(888) 234-7982

The Tax Relief, Unemployment Insurance Reauthorization, and Job Creation Act of 2010 that was signed into law on December 17th clears up the uncertainty hanging over tax and financial planning decisions – but only until the end of 2012. Here are a few things to think about as you plan for the next two years:

  • Income tax rates will hold at their current levels for 2011 and 2012, and tax rates for long-term capital gains and qualifying dividends will remain the same as well. You now have two more years to sell appreciated investments at the current 15% maximum long-term capital gains rate, and if you are able to manage your income into the 10% or 15% marginal income tax bracket, the special 0% rate will apply to you. If you have stock options to exercise, you can do so at the maximum federal income tax rate of 35%. Now may be a good time to review your cash flows over the next 24 months to see if anything should be changed in your diversification or income recognition plans.
  • Social Security taxes will be 2% lower in 2011, reduced from the current 6.2% to 4.2%. If your earnings are over the $106,800 wage base limit this translates into a $2,136 savings.
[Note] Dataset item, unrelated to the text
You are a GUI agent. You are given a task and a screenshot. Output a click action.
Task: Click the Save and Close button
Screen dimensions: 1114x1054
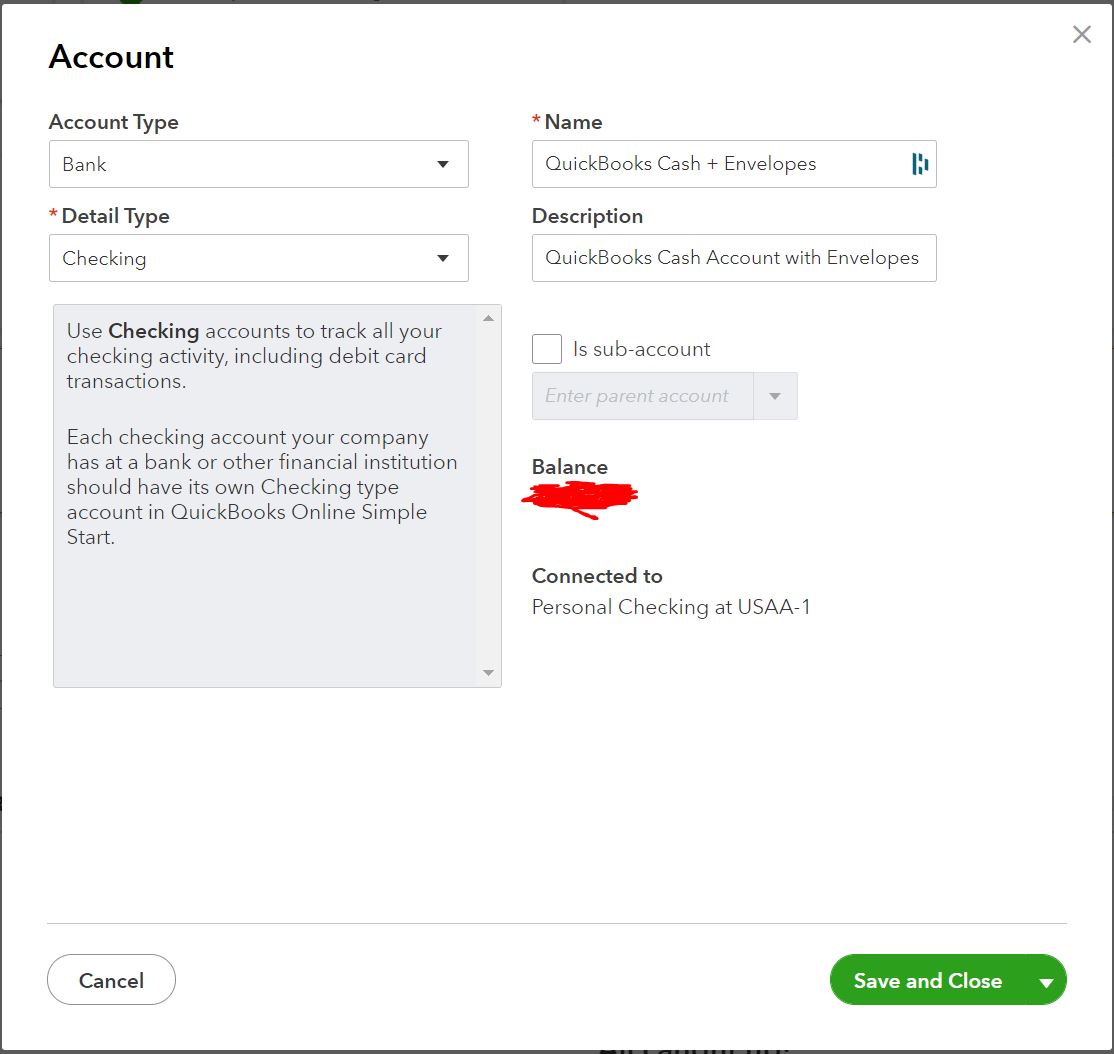tap(928, 980)
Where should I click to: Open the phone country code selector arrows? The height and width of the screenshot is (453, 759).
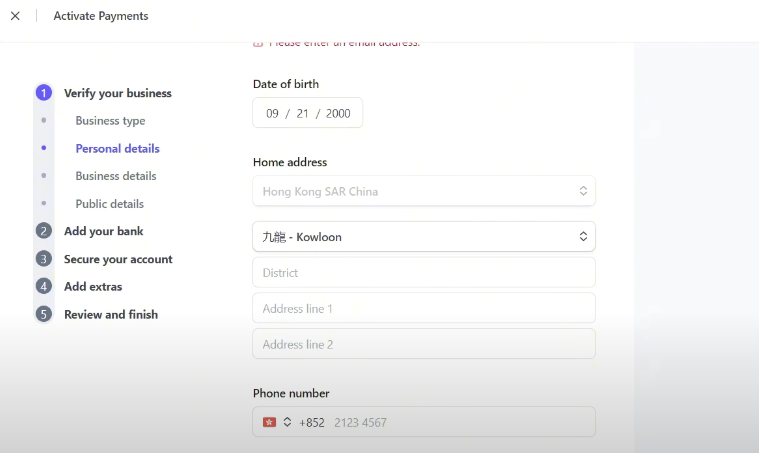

Self-employed individuals will owe 10.4% vs. 12.4%, so if you plan on doing consulting work in retirement 2011 is the year to recognize as much income as you can! The tax-free distribution to charitable organizations from IRAs was retroactively reinstated for 2010 and extended through 2011. If you are over 70½ (and therefore must take a Required Minimum Distribution or RMD) you can transfer up to $100,000 from your IRA to a charity and not pay income taxes on the distribution. If you have other resources for your income needs, want to benefit a charity, and don’t want to pay income taxes on your RMD you should consider paying your RMD to a charity versus taking it as income. Because the change took place so late in the year, you can treat distributions made from an IRA to a charity in January 2011 as if it were made in 2010.
  • The federal estate tax went through some major changes, but those are all temporary too. The estate tax exemption amount is now $5 million per person and the top estate tax and gift rates are 35% until the end of 2012. For the next two years, if one spouse dies, any unused portion of that spouse’s estate tax exemption amount may be transferred to the surviving spouse. All these changes are a huge benefit to families, but there is no guarantee that they will be extended beyond the current two year term. Many people have delayed updating their estate plans until the new rules were set. I think this is as good as it is going to get, so it’s time to set an appointment to get your documents updated if they are over five years old. We’re happy to help with a referral to an attorney if you need one, and will attend the meeting with you as well if you think it will help overcome procrastination.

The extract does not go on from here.